Une personne des Lentillères : On s’est pas mal posé la question cette année de savoir si tout le monde devait se saisir des questions juridiques, et on est passé par des stades différents. Quand il y a eu l’abandon de l’écoquartier, on s’est rendu compte que le groupe juridique allait avoir pas mal de pouvoir car il allait donner des avis sur des choses très techniques qui ont de grosses conséquences. On a donc voulu transmettre le plus de choses possibles pour que tout le monde puisse se faire un bon avis. Mais ça prenait beaucoup de place, et pas mal de gens ne comprenaient pas. C’est normal car le droit est fait pour discriminer. Moi, après cette expérience, je pense qu’il est primordial de ne pas freiner l’inventivité de nos luttes en les écrasant dans des cadres juridiques. Par exemple, quand on a décidé de mettre dans cette proposition de ZEC que « c’est l’assemblée qui décide de tout sur ce territoire », moi j’ai dit « c’est pas possible, vous avez pas compris ce que c’est un PLUi ». Si on m’avait écouté on l’aurait pas fait, donc je pense qu’il faut vraiment que des gens aient la place de ne pas s’intéresser au droit.

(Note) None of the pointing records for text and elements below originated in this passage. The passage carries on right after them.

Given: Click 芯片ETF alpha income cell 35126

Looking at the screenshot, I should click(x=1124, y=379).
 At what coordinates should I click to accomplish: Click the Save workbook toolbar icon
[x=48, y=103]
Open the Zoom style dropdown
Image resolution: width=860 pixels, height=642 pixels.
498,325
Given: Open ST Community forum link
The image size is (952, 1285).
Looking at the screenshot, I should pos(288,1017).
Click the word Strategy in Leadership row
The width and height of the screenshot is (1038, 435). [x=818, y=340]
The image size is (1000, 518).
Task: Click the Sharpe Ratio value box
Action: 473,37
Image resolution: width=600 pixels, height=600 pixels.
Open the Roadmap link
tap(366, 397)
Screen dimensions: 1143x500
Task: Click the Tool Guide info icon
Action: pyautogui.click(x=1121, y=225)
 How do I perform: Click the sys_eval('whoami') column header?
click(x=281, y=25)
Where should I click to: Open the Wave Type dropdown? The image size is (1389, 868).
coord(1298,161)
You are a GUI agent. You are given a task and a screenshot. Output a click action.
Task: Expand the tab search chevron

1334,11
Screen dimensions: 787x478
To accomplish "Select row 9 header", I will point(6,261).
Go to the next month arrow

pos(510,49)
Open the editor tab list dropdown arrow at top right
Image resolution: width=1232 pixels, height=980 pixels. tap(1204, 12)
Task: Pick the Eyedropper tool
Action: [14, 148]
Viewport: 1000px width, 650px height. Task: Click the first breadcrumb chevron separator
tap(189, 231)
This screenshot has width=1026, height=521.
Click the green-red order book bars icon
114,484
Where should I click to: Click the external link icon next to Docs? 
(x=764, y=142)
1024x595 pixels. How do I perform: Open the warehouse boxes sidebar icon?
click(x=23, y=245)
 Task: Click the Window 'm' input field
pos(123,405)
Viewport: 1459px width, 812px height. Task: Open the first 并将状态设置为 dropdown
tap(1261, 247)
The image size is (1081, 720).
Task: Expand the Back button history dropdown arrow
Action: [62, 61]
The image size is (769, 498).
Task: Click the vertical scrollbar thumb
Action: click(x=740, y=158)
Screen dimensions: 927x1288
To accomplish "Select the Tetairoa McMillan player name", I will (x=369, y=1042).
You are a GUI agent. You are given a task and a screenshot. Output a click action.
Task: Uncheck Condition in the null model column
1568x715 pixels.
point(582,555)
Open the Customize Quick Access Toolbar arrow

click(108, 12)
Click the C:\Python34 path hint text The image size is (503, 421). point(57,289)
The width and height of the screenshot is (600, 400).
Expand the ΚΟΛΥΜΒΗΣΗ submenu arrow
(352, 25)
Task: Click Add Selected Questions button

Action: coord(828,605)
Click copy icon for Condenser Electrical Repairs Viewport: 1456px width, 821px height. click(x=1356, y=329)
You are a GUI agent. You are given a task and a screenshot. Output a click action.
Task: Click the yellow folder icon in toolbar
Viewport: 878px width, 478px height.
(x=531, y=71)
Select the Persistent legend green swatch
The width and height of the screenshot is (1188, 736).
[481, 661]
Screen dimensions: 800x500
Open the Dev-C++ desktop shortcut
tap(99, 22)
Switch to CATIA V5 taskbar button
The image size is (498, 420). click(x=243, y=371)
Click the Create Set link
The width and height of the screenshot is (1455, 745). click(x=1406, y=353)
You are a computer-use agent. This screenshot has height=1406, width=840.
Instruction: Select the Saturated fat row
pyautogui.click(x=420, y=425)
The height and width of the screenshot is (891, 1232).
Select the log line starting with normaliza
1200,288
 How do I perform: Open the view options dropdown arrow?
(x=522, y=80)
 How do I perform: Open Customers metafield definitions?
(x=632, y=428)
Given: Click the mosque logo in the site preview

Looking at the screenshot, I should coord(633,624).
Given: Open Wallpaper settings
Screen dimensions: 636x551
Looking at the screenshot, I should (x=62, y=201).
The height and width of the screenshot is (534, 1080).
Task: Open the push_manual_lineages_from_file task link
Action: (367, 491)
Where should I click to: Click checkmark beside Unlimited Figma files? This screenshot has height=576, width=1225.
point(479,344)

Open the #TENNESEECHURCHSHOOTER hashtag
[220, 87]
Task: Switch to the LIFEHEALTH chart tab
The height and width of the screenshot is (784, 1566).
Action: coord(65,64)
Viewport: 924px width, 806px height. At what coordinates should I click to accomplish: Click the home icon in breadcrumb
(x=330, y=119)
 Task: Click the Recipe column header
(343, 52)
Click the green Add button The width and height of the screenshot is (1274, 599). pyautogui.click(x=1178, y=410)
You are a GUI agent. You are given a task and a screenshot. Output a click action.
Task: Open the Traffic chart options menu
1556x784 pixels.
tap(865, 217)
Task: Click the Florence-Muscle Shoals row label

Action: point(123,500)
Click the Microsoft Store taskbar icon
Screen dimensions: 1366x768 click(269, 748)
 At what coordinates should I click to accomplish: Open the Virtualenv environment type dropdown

C’est parce qu’on ne pense pas en terme de droit que l’on fait tout ce qu’on fait, j’ai donc pas envie de convertir tou·tes mes ami·es en spécialistes du droit. Par contre il faut penser des contre-pouvoirs pour faire que celles et ceux qui ont les compétences ne deviennent pas complètement centraux. La place du groupe juridique, c’est peut-être un peu celle de la médiation entre nos expériences de lutte et le monde des experts juridiques.
Une personne des Vaîtes : Est-ce qu’on ne risque pas, si on invente des nouvelles formes de droit pour habiter ensemble, que cette forme soit utilisée par des groupes de gens dans d’autres buts, avec des idéologies qui ne nous conviennent pas ?
Une personne de la ZAD : J’ai ressenti fort le risque avec le groupe juridique de s’embarquer dans des explications techniques sans fin lors des assemblées. Il y a un risque que tout le monde essaie d’être technicien·ne. On peut se perdre au lieu de réfléchir à ce qu’il faut faire. Mais ça nous a poussé à définir plus clairement ce qu’on veut et permis d’avoir ainsi plus de perspectives. Au début la position c’était « on veut rester et faire ce qu’on fait ». Ça nous a au moins permis de nous questionner sur c’est quoi « ce qu’on fait » ? C’est pas la case juridique qui compte mais c’est la mobilisation. C’est le fait de déborder le droit qui fait qu’au final « on a le droit ».

SOMMAIRE DU RESTE DE LA BROCHURE

1 / Pourquoi s’attaquer au PLU ? Genèse de la ZEC

2 / Pourquoi nous parlons d’Écologies et de Communale ?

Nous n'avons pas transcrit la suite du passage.